Nello sport il caso non esiste. Non può essere derubricato a mera coincidenza il fatto che, da quando c’è Tyler Larson a dirigere le operazioni della squadra biancorossa, Varese abbia fatto registrare più vittorie che sconfitte. Nelle due precedenti stagioni, il nativo di Las Vegas si era diviso tra Lettonia e Belgio: con la maglia di Liegi si era attestato come straordinario tiratore, con 18.2 punti di media e il 48.5% dall’arco dei tre punti in aggiunta a 5.8 assist. In Italia si sta mettendo in mostra più come passatore che come realizzatore e sta incarnando alla perfezione il ruolo di playmaker in una squadra che, da quando è arrivato lui, sa quasi solo vincere.

Sono passati due mesi e mezzo dalla tua prima partita italiana. Quali sono le principali differenze rispetto alle tue precedenti esperienze?
«Devo dire che penso di essermi adattato abbastanza velocemente allo stile di gioco che si pratica qui in Italia. Soprattutto adesso, dopo le ultime prestazioni, mi sento perfettamente calato nella parte e spero di riuscire a continuare così. È un campionato differente rispetto a quelli in cui ho giocato in passato, però in realtà quando si è ad alti livelli il basket è molto competitivo ovunque si vada. C’è più talento rispetto al Belgio, ma anche quello era un campionato interessante da questo punto di vista. La differenza principale è quella fisica: in Italia c’è molto più atletismo».

Sei vittorie e due sconfitte dal tuo arrivo. In termini di gioco, quale contributo hai saputo offrire alla squadra?
«Penso di essermi attestato come un playmaker che guida la squadra, sa essere sempre solido e cerca di far sentire tutti i compagni a proprio agio. Inoltre, credo di aver disputato fino ad ora un campionato di alto livello in difesa: nelle nostre partite la metà campo difensiva è fondamentale. È soprattutto sotto questi due aspetti che sto aiutando la squadra. Quando arrivi a metà stagione devi sempre trovare il tuo ruolo, il mio penso che sia questo».

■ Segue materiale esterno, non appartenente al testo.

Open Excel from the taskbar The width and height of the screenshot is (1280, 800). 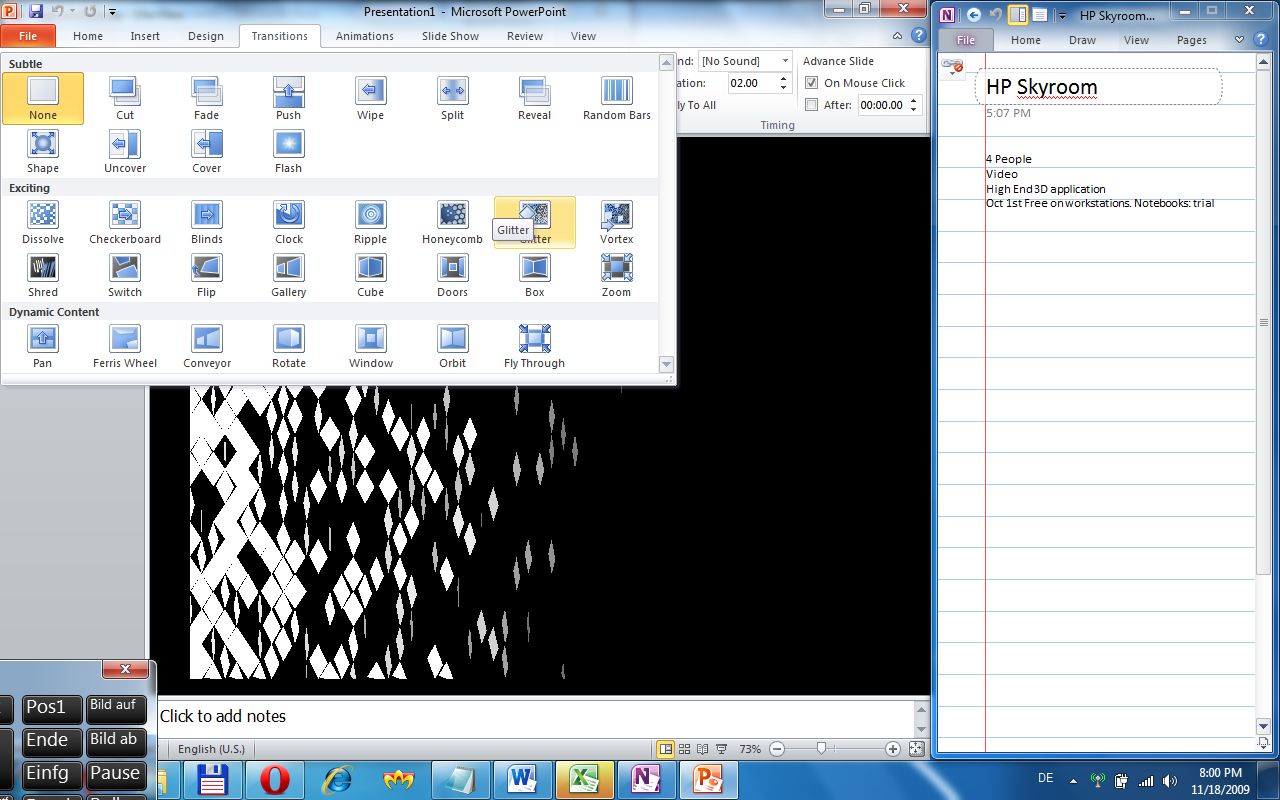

Quando sei arrivato, il playmaker della squadra era Cameron Wells. Hai assunto subito questo ruolo o in questi due mesi vi siete ripartiti le responsabilità in base alle situazioni?
«Al mio arrivo mi è stato subito chiesto quale fosse il mio ruolo preferito: in fondo ho caratteristiche da combo-guard, però qui volevo fare il playmaker. È una questione per la quale è meglio che non ci sia ambiguità perché è un ruolo fondamentale, in cui a mio avviso ci vuole una gerarchia precisa. Cameron ha accettato senza problemi di fare la guardia e quindi penso si possa dire che fin dal mio arrivo il playmaker sono stato io».

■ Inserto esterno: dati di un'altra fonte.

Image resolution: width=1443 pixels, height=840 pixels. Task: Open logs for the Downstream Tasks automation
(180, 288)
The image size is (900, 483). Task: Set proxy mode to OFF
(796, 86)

Sei arrivato come realizzatore, ti sei messo in mostra come passatore. Pensi di dover segnare di più o alla squadra servi principalmente come uomo assist?
«È vero che in Belgio ero il miglior marcatore del campionato, ma ero anche il giocatore con più assist di media. Io ho la mentalità di chi deve fare esclusivamente quello che serve alla squadra e qui a Varese serviva qualcuno che fosse in grado di innescare i compagni liberi. Non mi interessa tirare per le statistiche e non mi interessa neanche dover essere per forza protagonista. Certo, se ci sarà una serata in cui servirà che mi prenderò qualche responsabilità in più in fase realizzativa, non mi tirerò indietro».

Considerando il calendario, quanta fiducia hai nella possibilità di raggiungere i Playoff?
«Parecchia. In casa giochiamo molto bene, anche perché il pubblico ci dà grande energia: delle cinque partite che mancano, tre sono a Masnago. Questo ci aiuta molto, anche psicologicamente. Dobbiamo dedicare molto tempo alla fase di scouting delle nostre avversarie per stilare il nostro piano partita e, soprattutto, dobbiamo continuare a lottare e a dare tutto. Secondo me abbiamo molte possibilità di farcela».